Your Proxmox host has 64 GB of RAM. You allocated 48 GB to VMs. So where did the other 16 GB go? If you’re running ZFS, the answer is almost certainly the ARC — and it may be using more than you think.
ZFS’s Adaptive Replacement Cache is aggressive by design. It will
consume up to 50% of your system RAM by default and keep growing
until it hits the kernel’s zfs_arc_max limit. On a Proxmox host
running multiple VMs, this creates a silent competition: the ARC
keeps growing, the kernel reclaims it under pressure, VMs get
paged, and I/O latency spikes unpredictably.
This post covers how to take control of your ZFS ARC allocation, when L2ARC actually helps, and what settings your Proxmox VM datasets should use for maximum throughput.
Step 1: Budget Your ARC Before Adding VMs
ARC sizing on Proxmox is a capacity planning problem, not a tuning exercise. You need to decide upfront how much RAM ZFS can use and stick to it.
The default Proxmox behavior sets zfs_arc_max to 50% of system
RAM, capped at 16 GiB. This is defensive, not optimal. On a 128 GiB
host, ZFS will eat up to 16 GiB by default — fine. But on a 32 GiB
host running a dozen containers, 16 GiB of ARC means only 16 GiB
for your entire workload.
Here’s the process:
- Reserve RAM for your VMs and Proxmox. Add up your VM allocations (not what they use, what they’re assigned). Add 2-4 GiB for Proxmox itself.
- What’s left is your ZFS budget. Of that, give most to ARC. Leave ~4-8 GiB for kernel page cache, networking buffers, and system services.
- Set a hard ARC cap. Never let ZFS fight VMs for memory.
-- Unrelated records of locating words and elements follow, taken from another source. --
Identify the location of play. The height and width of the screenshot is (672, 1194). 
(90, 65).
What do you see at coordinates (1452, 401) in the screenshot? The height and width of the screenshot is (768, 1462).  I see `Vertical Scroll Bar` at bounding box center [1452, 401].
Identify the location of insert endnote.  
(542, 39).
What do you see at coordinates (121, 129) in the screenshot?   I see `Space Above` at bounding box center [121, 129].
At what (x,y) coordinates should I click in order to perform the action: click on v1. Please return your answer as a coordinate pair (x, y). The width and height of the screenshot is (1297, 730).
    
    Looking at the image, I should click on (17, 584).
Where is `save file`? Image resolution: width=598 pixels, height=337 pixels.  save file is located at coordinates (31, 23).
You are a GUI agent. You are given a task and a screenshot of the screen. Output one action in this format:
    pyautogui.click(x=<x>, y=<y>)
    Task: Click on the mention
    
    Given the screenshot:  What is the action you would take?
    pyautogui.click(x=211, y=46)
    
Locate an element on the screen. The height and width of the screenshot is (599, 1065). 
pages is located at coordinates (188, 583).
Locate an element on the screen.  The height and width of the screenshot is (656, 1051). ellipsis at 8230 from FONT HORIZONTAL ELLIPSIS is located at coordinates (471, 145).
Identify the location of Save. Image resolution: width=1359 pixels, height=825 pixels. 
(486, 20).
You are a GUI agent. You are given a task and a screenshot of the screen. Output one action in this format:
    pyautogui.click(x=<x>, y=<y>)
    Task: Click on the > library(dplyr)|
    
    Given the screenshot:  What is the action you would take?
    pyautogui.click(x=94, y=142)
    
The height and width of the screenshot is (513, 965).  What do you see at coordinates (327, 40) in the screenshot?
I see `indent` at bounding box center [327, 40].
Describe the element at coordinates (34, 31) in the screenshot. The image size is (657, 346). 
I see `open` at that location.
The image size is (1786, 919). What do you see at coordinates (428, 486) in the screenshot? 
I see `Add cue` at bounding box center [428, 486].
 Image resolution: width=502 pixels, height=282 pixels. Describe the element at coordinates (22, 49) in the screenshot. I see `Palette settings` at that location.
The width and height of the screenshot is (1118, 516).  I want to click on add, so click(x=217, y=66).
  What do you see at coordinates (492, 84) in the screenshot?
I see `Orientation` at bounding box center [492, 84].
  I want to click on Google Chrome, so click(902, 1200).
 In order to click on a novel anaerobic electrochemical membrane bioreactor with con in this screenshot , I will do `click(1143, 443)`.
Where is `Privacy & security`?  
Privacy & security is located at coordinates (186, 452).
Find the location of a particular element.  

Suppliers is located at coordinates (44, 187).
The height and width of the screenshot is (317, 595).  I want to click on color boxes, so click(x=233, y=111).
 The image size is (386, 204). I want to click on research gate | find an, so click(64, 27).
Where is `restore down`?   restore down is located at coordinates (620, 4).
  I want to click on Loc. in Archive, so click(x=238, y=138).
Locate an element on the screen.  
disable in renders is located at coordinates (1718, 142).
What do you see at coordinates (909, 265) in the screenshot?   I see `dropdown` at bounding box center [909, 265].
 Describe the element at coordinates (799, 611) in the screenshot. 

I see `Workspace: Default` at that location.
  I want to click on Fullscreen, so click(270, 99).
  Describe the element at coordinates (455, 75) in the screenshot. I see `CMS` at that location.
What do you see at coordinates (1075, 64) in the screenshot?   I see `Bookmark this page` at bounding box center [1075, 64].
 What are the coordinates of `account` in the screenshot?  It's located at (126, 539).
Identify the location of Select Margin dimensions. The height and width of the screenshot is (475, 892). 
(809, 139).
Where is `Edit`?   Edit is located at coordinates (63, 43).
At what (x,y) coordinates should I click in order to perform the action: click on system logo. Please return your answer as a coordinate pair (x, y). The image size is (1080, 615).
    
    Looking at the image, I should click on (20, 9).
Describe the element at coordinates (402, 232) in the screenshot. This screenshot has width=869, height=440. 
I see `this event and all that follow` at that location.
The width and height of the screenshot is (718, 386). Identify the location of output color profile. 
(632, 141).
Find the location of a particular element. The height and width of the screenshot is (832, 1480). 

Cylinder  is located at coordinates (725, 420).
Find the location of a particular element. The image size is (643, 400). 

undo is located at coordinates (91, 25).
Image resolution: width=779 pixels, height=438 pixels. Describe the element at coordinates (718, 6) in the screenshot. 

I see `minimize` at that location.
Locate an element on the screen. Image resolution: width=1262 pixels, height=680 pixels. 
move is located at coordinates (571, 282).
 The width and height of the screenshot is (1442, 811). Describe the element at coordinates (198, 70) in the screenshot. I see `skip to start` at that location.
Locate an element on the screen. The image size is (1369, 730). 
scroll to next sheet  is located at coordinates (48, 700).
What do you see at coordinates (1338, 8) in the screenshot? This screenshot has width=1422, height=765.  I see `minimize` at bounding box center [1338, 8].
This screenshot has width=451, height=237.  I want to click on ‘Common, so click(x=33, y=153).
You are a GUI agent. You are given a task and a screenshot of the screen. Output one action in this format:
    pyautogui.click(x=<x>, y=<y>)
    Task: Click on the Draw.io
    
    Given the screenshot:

Example: 128 GiB node with 96 GiB assigned to VMs:
- VM + Proxmox reservation: ~100 GiB
- Remaining for system: 28 GiB
- ARC cap: 24 GiB
- Kernel/systems buffer: 4 GiB
# /etc/modprobe.d/zfs.conf
options zfs zfs_arc_max=25769803776 # 24 GiB
options zfs zfs_arc_min=8589934592 # 8 GiB minimum
The zfs_arc_min prevents the kernel from reclaiming ARC too
aggressively during transient memory pressure. Without it, a
short-lived VM spike can flush your hot cache, tanking performance
until the ARC warms back up.
Apply and reboot:
|
|
Verify after boot:
|
|
Step 2: Validate ARC Sizing by Node Capacity
Here are practical ARC caps for common homelab node sizes. These assume the node is running mixed VM workloads with typical I/O patterns (web servers, databases, media, containers).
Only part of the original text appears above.